Joachim Barloschky, Leiter der Projektgruppe Tenever ging auf die besondere Situation in Tenever ein. In diesem internationalen Stadtteil kommen Menschen aus über 90 Ländern zusammen. Über 60 Prozent haben einen Migrationshintergrund. Integrationsdebatten seien in einem solchen Stadtteil überflüssig. Es stelle sich die Frage: Wer soll sich in was integrieren? Hier gehe es um das friedliche Miteinander und die Toleranz gegenüber dem Anderen. Der Rückbau der Großwohnsiedlung sei erfolgreich verlaufen. Zentrale Instrumente gegen die Armut und Isolation im Stadtteil seien Vernetzung und Empowerment der BewohnerInnen sowie die Anerkennung und Förderung der deutschen Sprache als Sprache der Kommunikation zwischen den Menschen. Die soziale Infrastruktur spiele im Kampf gegen die Armut eine entscheidende Rolle. Konkrete Probleme seien fehlende Bildung, ein Mangel an Ausbildungsplätzen und Diskriminierung bei Bewerbungen. Hartz IV habe die Situation deutlich verschlimmert, so der Stadtteilmanager. 70 Prozent der Bewohner Tenevers seien abhängig von Hartz IV und Sozialgeld. 500 Flüchtlinge lebten im Stadtteil, die mit den Leistungen des Asylbewerberleistungsgesetzes leben müssten. Er fordert ein Handeln auf Bundesebene, wie z.B. die Einführung eines Mindestlohns, höhere Leistungssätze und die Abschaffung des Asylbewerberleistungsgesetzes in der jetzigen Form.

Zahra Mohammadzadeh sprach sich für eine Verbesserung und ein stärkeres Ineinandergreifen von Kommunal- und Landespolitik bei Fragen der Armutsbekämpfung aus. Der größte Teil der MigrantInnen gehöre in Bremen zur finanziell geschwächten Gruppe, deshalb fällt einiges auf sie zurück, dabei sind die sozialen Probleme in erster Linie kein „Migrantenproblem“. Die viel diskutierte Integration ist auch zutiefst eine soziale Frage bzw. ein Strauss von sozialen Fragen. Deutliche Hinweise ergäben sich aus den aktuellen Daten des Mikrozensus 2009 dazu. Die Frage ist, wie wir es schaffen können, dass die Kinder der Harzt IV-Beziehenden eine faire Aufstiegchance bekommen. Es stellt sich die Frage: Wie können wir es besser hinbekommen, mehr MigrantInnen, Migrantenorganisationen, Initiativen auf lokaler Ebene und engagierte Menschen vor Ort einzubinden?

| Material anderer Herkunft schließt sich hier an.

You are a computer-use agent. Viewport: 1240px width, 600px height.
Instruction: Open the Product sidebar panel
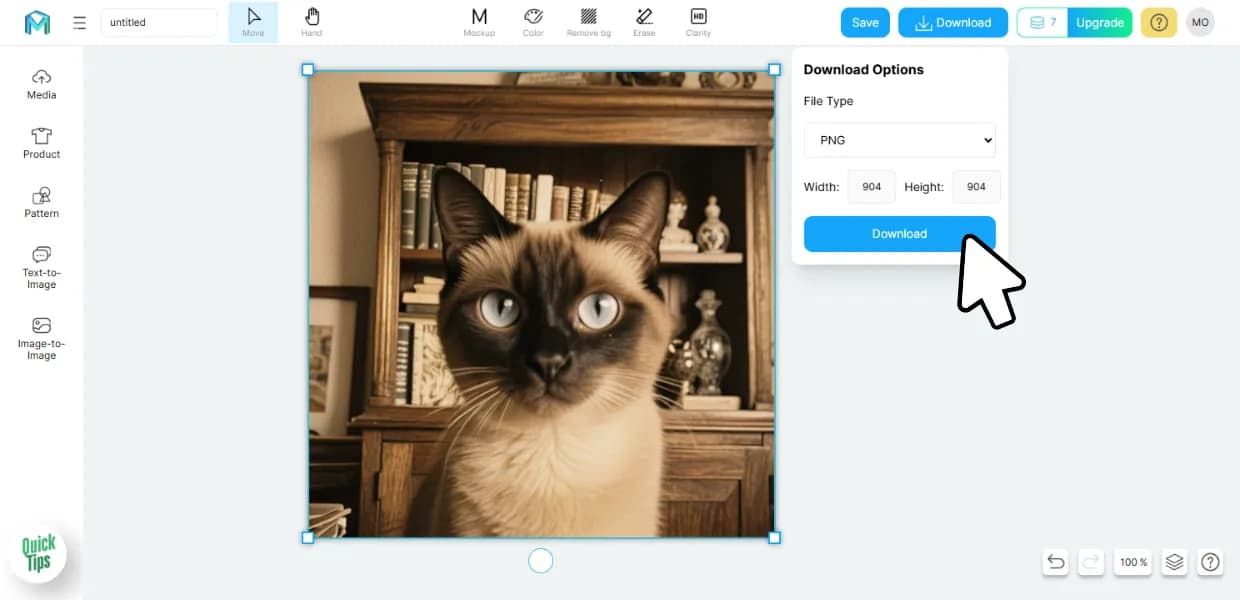pyautogui.click(x=42, y=143)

Wir müssen Frauen und Männer stärken und besonders Männer gezielt für die Elternarbeit mobilisieren.

Wir müssen offener zu einander stehen und uns stärker gegen Diskriminierung einsetzen.

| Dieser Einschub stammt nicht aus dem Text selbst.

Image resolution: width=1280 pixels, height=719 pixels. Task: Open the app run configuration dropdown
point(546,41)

Im Alltag müsse mehr auf pragmatische Lösungen geachtet und bei fehlenden Deutschkenntnissen in den Herkunftssprachen kommuniziert werden. Die Eigeninitiative von MigrantInnen müsse gestärkt werden. Dazu sollten auch Bündnisse von Initiativen und engagierten Menschen sowie Netzwerke zur Stärkung der sozialen Teilhabe gefördert werden.